How is the HR team set up in Saudi Aramco?

The HR team is organised around a number of departments and teams responsible for executing HR strategic functions including talent acquisition, talent development, performance management, organisation effectiveness, talent retention, HR systems and services, and business partnership. The HR organisation has about 1,500 employees in total.

What are the challenges you face in your role?

Our HR strategy must reflect the vision and ambition of the company’s transformation programme. Understanding the business and future direction of the company is critical for the successful performance of HR. A major challenge is ensuring we have a solid pipeline of leaders and talent with the required skills to support current and future businesses.

It’s imperative that we assure a steady flow of qualified, productive and engaged people whenever and wherever we need them for business continuity throughout our operations. We can achieve this by maintaining a competitive, dynamic employee value proposition (EVP). This can be challenging when you have a highly diverse workforce and four generations of workers, each with their own aspirations, needs and values.

How is HR viewed by the rest of the business?

The role of the HR team has evolved from a transaction- and process-based function focusing on personnel administration into a strategic partner that delivers HR solutions to the whole business.

Our HR professionals work with line organisations to provide strategic-level expertise in subjects such as manpower planning, talent management, organisation effectiveness, and efficient and cost-effective HR services. The focus of our corporate HR strategy is to create people advantage by providing a continuous flow of talent regardless of labour market conditions and talent shortages. HR plays a central role in building a performance culture by enhancing performance management and employee engagement.

Our strong HR capabilities have, over the years, assured the company’s prominent position as a reliable oil supplier, an employer of choice, and one of the most admired companies worldwide. 

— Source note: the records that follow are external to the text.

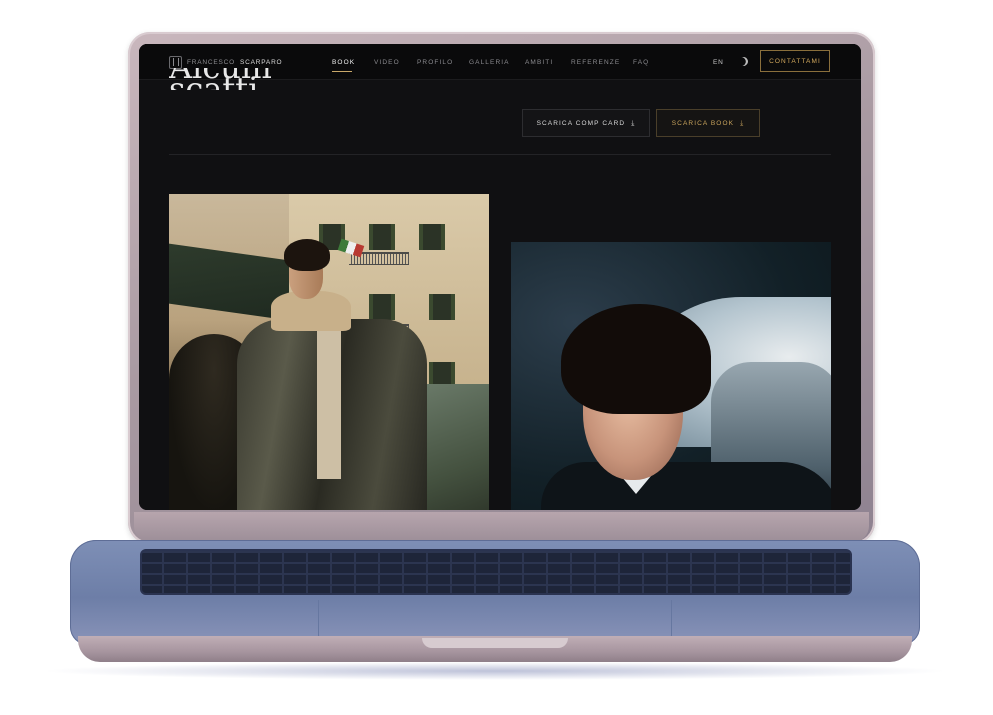 Image resolution: width=993 pixels, height=715 pixels. I want to click on nav-item-profilo: PROFILO, so click(435, 62). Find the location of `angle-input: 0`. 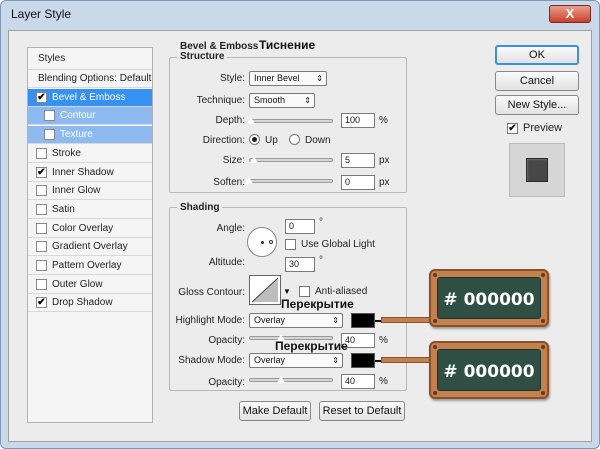

angle-input: 0 is located at coordinates (300, 226).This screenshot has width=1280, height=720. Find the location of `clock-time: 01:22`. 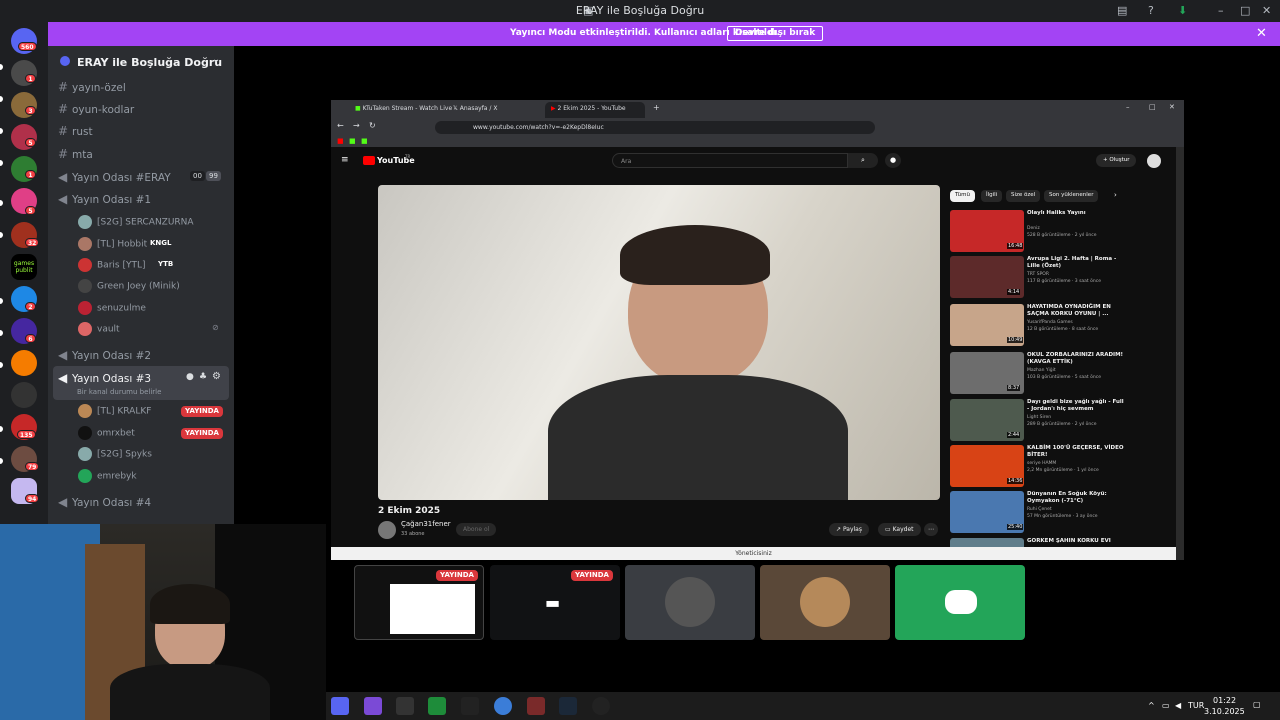

clock-time: 01:22 is located at coordinates (1224, 700).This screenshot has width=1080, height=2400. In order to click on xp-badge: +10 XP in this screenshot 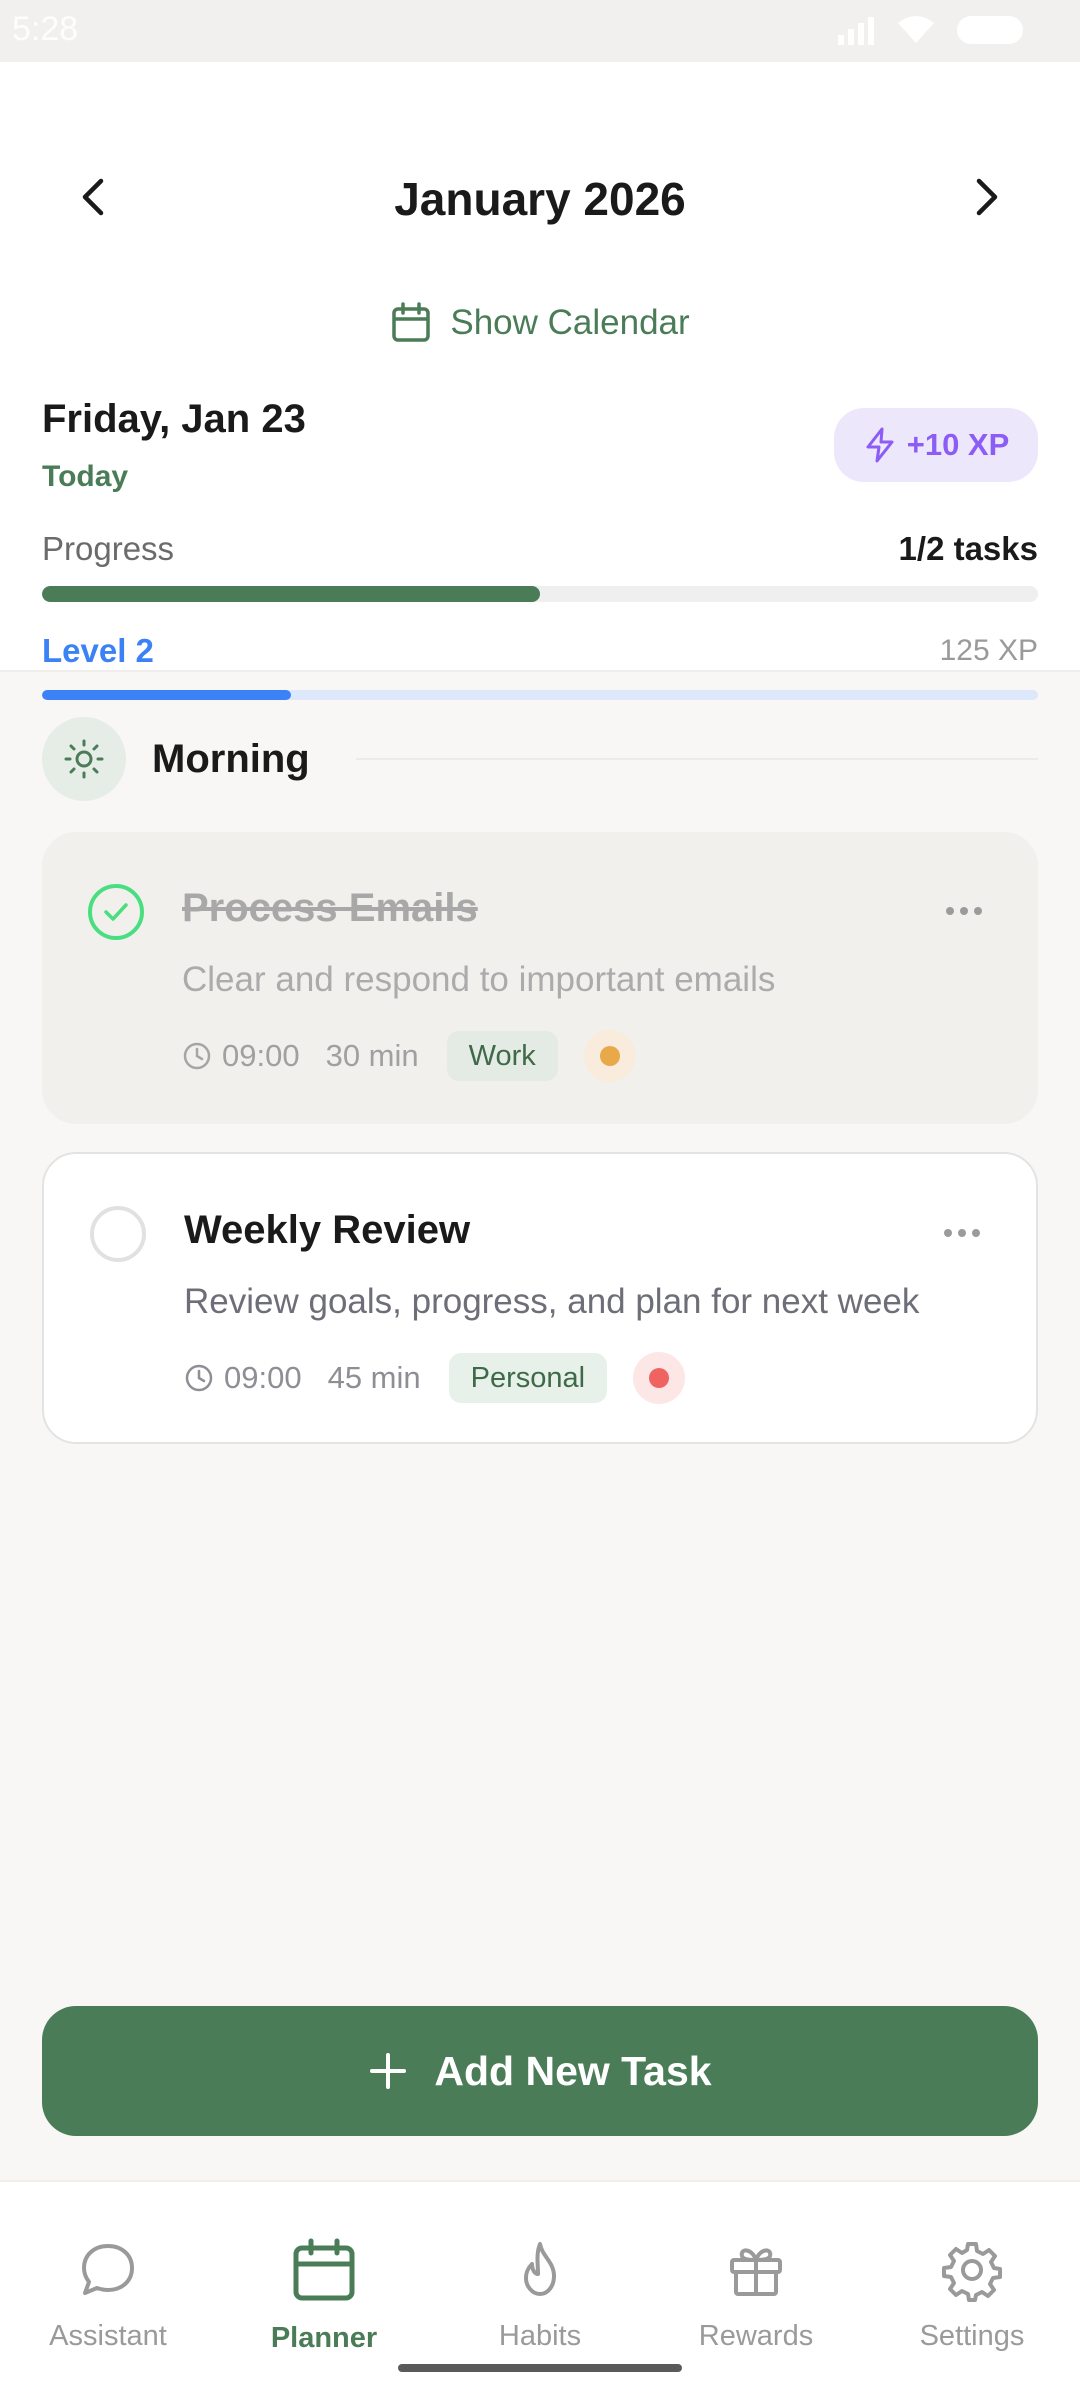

Why are your people important to you?

Human capital is what constitutes the real basis for prosperity. Research has shown that the difference between successful and not-so-successful companies is the quality of their talent and strength of their human resources capabilities. Companies that fail to develop the talents of their people or don’t utilise them effectively risk losing their competitive advantage to those who do.

Ultimately, it’s individuals and their remarkable skills and talents who drive organisational performance to new heights. We have been successful in this area because we consider our talent development a central element in our business strategy and it’s placed at the top of our business goals, along with maximising profitability and sustaining reliability of supply.

Our success and sustained prosperity ultimately comes from the minds, hearts and hands of our people.